## What to do
Your reply should be only the number of lines in the records that contain the word "screenshot".

(Dataset entries)
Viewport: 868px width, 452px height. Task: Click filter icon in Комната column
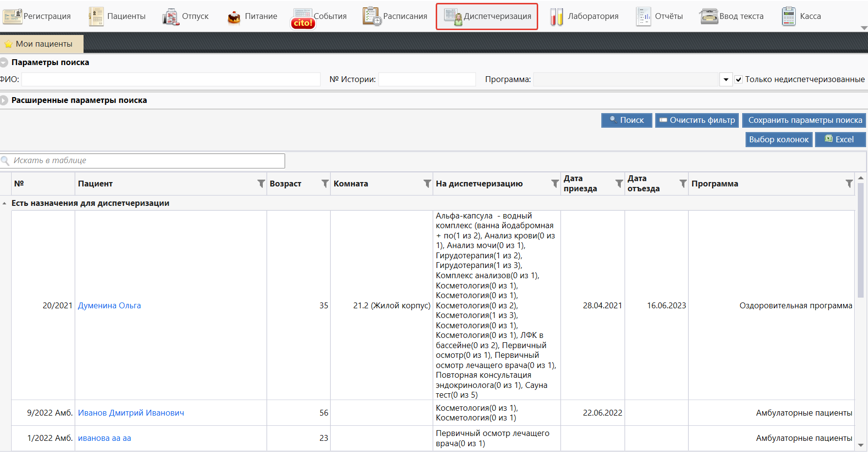pyautogui.click(x=427, y=184)
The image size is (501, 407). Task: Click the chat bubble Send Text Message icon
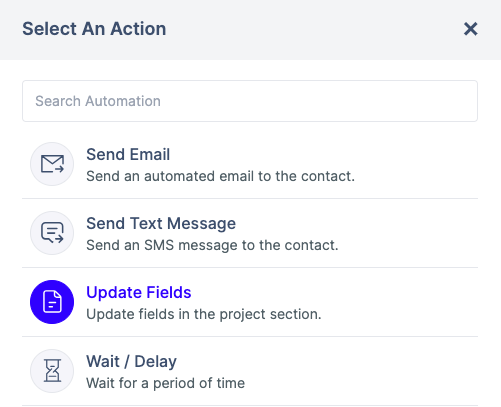pyautogui.click(x=52, y=233)
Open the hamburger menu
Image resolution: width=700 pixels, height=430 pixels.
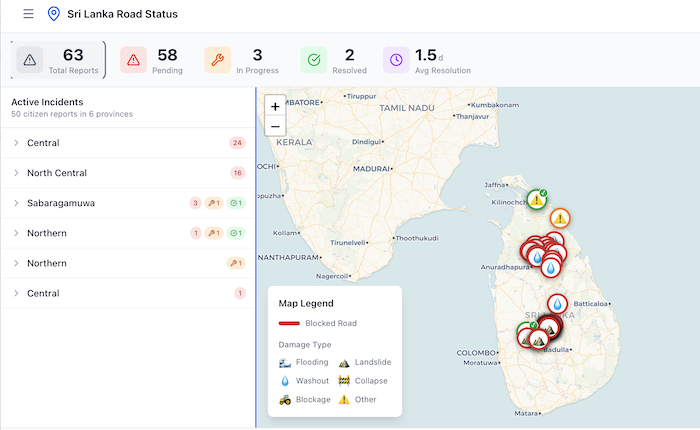(x=28, y=15)
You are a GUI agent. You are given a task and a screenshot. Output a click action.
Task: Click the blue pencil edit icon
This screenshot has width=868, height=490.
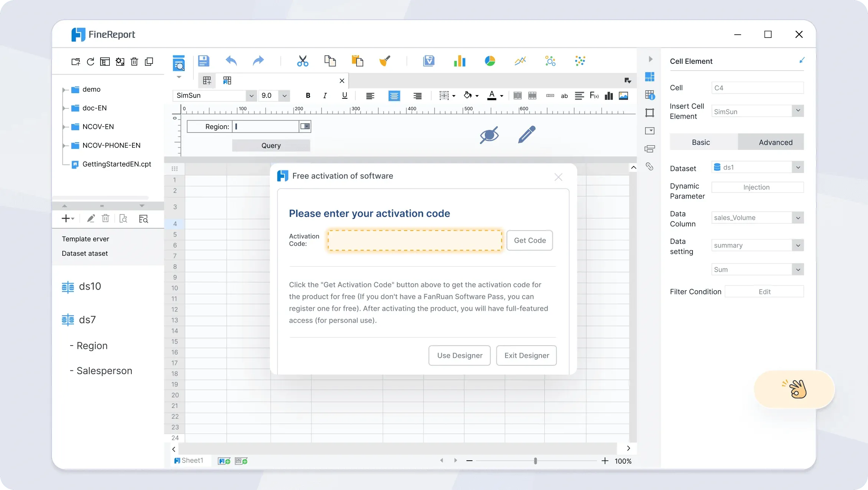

## Solution to the exercise
2